» **WHAT THE TASK REQUIRES**
Locate every line in the records below that contains the word "front" and copy each of those lines.

Items stored from a collection
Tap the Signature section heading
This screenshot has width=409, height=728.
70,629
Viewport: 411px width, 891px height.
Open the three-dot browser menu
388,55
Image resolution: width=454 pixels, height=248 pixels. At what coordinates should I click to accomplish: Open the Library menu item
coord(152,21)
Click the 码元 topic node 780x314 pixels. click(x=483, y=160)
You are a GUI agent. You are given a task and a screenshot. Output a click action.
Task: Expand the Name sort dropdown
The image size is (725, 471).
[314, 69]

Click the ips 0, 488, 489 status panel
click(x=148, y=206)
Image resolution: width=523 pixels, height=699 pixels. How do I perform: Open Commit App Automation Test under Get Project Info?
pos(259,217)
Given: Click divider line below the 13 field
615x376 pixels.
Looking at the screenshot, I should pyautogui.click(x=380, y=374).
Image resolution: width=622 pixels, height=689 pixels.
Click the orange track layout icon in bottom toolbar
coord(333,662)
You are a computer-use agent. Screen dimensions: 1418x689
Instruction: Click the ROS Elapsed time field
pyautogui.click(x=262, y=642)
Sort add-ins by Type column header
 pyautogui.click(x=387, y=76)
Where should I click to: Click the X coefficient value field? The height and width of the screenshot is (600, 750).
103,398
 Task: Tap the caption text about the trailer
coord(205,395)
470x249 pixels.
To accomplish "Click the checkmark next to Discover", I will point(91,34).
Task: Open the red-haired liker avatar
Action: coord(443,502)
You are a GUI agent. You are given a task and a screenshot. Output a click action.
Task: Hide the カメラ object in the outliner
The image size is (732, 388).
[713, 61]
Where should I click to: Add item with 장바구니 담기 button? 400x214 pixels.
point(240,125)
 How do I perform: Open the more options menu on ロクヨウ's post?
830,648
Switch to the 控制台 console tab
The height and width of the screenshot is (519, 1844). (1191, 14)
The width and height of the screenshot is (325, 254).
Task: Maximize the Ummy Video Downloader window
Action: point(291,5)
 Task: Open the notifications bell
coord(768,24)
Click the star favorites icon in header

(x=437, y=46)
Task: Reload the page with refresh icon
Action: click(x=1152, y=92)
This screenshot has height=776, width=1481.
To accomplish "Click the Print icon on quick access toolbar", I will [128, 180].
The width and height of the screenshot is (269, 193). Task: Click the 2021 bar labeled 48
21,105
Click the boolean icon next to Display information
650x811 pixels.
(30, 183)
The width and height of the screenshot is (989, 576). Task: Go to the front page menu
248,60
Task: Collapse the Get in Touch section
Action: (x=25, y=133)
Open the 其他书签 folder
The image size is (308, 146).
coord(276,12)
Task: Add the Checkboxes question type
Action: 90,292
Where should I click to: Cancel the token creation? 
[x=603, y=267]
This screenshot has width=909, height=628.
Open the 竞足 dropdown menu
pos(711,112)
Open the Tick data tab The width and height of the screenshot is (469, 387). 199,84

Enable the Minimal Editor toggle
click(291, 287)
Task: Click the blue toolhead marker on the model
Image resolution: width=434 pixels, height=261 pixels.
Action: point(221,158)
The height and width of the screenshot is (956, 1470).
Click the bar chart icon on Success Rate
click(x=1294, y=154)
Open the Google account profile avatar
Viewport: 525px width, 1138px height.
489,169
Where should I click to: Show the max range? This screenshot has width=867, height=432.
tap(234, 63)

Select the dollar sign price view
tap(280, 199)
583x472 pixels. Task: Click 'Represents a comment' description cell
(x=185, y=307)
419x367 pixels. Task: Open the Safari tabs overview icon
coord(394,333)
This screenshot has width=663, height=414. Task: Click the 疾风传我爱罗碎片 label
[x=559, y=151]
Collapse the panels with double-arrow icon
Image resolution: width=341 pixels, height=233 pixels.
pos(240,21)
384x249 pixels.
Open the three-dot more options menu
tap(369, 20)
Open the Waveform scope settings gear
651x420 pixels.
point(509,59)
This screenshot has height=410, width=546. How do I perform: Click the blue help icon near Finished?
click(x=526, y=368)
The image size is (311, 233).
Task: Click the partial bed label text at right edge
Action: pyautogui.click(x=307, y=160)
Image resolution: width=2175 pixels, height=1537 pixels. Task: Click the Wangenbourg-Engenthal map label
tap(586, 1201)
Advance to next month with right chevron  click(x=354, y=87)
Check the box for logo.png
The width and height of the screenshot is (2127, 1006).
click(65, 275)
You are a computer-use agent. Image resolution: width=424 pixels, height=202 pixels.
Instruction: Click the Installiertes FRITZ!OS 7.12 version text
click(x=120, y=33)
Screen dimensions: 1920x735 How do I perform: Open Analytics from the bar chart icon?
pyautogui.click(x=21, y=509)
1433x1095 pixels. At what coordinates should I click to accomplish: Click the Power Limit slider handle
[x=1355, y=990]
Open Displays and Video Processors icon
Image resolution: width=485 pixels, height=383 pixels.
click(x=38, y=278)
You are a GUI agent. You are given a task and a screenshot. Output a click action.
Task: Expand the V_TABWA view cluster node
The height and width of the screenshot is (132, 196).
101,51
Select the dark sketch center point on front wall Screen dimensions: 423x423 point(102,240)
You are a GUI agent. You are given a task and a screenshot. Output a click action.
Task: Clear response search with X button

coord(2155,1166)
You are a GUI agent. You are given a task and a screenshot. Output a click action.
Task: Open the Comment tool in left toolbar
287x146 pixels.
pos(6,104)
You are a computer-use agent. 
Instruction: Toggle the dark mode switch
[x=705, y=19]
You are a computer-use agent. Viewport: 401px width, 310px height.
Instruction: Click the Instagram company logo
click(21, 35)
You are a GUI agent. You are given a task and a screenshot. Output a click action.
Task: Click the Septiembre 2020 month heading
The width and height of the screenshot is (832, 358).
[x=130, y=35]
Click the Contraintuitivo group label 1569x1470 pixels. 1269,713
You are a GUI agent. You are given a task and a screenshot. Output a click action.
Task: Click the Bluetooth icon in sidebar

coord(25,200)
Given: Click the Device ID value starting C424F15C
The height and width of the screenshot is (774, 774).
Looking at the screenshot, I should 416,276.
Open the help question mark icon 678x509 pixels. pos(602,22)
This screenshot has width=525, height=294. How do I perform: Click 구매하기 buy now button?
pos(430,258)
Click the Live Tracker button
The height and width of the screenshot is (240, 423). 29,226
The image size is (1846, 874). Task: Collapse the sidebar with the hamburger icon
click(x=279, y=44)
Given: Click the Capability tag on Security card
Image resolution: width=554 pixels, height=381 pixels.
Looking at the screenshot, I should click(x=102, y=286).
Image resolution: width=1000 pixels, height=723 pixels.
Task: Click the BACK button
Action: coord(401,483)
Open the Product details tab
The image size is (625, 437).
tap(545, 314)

» **THE OUTPUT**
The width and height of the screenshot is (989, 576). Task: Go to the front page menu
Select the dark sketch center point on front wall Screen dimensions: 423x423 point(102,240)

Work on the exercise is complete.